Memory benchmark results. The y-axis represents the time it takes to write and clean heap memory in milliseconds. lower is better.
Disk evaluation
SysBench creates a specified number of files with a specified total size at the prepare stage, then at the run stage, each thread performs specified I/O operations on this set of files. If the global –validate option is used with the fileio test mode, SysBench performs checksums validation on all data read from the disk.
Below are two plots of sequential/random disk read benchmark results. The y-axis represents the time it takes to read 1GB of data in milliseconds. Lower is better.
Based on the two plots above it’s clear that AWS
wins random disk benchmark results, whereas GCP
dominates in the sequential disk read benchmark. AWS
instance provided almost the same experience in both random and sequential disk read performance evaluation. Nevertheless, the readings illustrate huge fluctuations in reading speed showing inconsistent quality of service.
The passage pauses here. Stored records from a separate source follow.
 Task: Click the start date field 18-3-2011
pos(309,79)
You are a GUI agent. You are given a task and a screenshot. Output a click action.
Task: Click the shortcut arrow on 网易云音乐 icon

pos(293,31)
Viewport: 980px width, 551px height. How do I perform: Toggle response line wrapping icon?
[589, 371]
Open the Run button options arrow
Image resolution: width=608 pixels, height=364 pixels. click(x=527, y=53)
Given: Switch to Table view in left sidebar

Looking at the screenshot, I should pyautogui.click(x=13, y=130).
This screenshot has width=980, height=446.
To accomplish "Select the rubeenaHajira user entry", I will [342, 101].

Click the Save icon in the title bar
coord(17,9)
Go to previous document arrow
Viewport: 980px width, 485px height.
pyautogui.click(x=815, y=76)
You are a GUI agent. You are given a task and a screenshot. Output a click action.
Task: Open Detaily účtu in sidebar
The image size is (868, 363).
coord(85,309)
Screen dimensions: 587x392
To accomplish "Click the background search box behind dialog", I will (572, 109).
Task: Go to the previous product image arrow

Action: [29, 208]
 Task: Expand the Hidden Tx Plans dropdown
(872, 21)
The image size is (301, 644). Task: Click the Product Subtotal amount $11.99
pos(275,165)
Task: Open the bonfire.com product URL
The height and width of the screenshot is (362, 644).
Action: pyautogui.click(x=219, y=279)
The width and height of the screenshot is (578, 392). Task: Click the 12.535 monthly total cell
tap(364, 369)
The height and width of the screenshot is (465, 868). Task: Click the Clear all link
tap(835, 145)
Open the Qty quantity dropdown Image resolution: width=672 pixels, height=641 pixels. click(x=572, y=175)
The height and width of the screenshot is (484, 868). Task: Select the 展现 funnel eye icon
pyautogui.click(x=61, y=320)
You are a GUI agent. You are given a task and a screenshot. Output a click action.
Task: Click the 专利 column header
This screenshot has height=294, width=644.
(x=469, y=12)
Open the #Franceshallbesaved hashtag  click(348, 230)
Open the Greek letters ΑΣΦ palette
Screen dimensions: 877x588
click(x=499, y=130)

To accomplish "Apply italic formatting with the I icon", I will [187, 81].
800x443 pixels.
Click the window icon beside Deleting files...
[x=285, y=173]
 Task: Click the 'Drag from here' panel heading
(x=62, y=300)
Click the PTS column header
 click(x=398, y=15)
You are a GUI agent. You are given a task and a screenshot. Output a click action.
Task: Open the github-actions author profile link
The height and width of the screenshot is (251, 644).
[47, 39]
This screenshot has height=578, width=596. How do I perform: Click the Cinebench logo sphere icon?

We use a standard persistent disk in our GCP
instance.
Conclusion
In conclusion and based on the results we can safely say, AWS
has substantial performance in the memory territory and great CPU performance as well when compared with GCP
platform. Nevertheless, the collected performance readings are prone to change depending on the instance’s hardware specifications and upgrades.
AWS
is more suitable for CPU and memory-hungry applications such as graphical applications. GCP
offers more stable service and way better disk performance in terms of sequential read, which makes it more favourable for applications that read and write loads of data to the disk.